▸ **Text provided**:
----

The problem is that Bragg has long been searching for a crime in the criminal code to fulfill his pitch during his campaign that he was the man for voters who wanted to bag Trump.

The falsification of business records in reference to the $130,000 payment to porn star Stormy Daniels might have been a possibility, but it lacked two things.

First, it expired as a chargeable misdemeanor after two years — and that was roughly five years ago.

Second, it was a mere misdemeanor that could be brushed off by Trump even if they succeeded.

Prosecutors then created a Rube Goldberg approach and suggested that the misdemeanor was committed to conceal a federal election law violation — a crime that the Justice Department declined to charge.

That theory has been widely ridiculed, even by many on the left. The bootstrapping of a federal crime under this statute appears unprecedented and likely unsustainable.

The reason that the Justice Department likely declined the case was that it had previously tried to show that hush money paid to bury an affair was a federal campaign expense.

It failed in the case of Democratic presidential candidate John Edwards.

There are a host of reasons why a married celebrity like Trump might pay hush money separate from a presidential run.

Bragg himself scoffed at the theory and stopped the investigation when he came into power.

Two prosecutors, Carey R. Dunne and Mark F. Pomerantz, then resigned and Pomerantz took what some of us view as a highly unprofessional and improper step of publishing a book on the case against Trump — a person who was still under investigation and not charged with, let alone convicted of, any crime.

----

▸ **Given data**:
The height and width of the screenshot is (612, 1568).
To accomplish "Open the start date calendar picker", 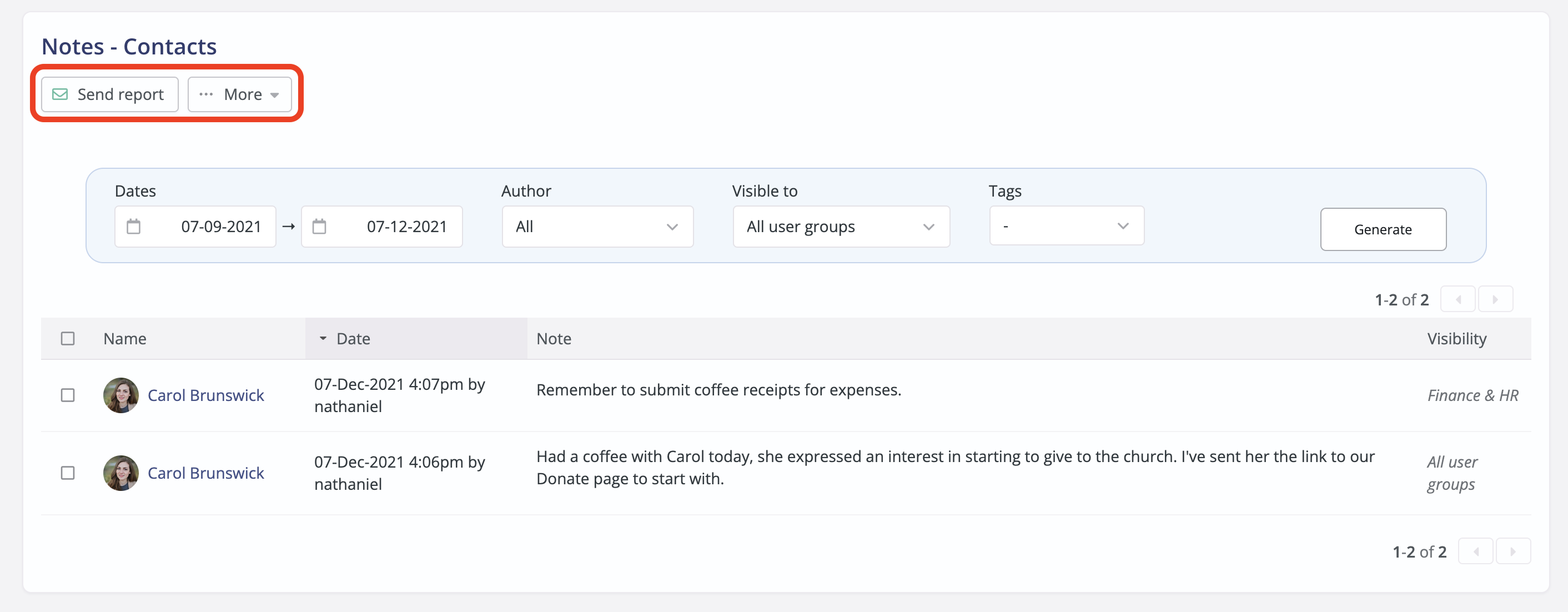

----

▸ **Brief 1**:
In the excerpt on the Bragg case, what was the amount of the payment made to Stormy Daniels?
▸ **Brief 2**:
List every person named in the excerpt on the Bragg case.
▸ **Brief 3**:
Retype the part of the excerpt on the Bragg case that opens with the words containing "Second, it was" and closes with "candidate John Edwards.".
The material above comes from a separate source and is unrelated to the excerpt on the Bragg case.

▸ **Correct result 1**:
$130,000

▸ **Correct result 2**:
- Bragg
- Trump
- Stormy Daniels
- John Edwards
- Carey R. Dunne
- Mark F. Pomerantz

▸ **Correct result 3**:
Second, it was a mere misdemeanor that could be brushed off by Trump even if they succeeded.

Prosecutors then created a Rube Goldberg approach and suggested that the misdemeanor was committed to conceal a federal election law violation — a crime that the Justice Department declined to charge.

That theory has been widely ridiculed, even by many on the left. The bootstrapping of a federal crime under this statute appears unprecedented and likely unsustainable.

The reason that the Justice Department likely declined the case was that it had previously tried to show that hush money paid to bury an affair was a federal campaign expense.

It failed in the case of Democratic presidential candidate John Edwards.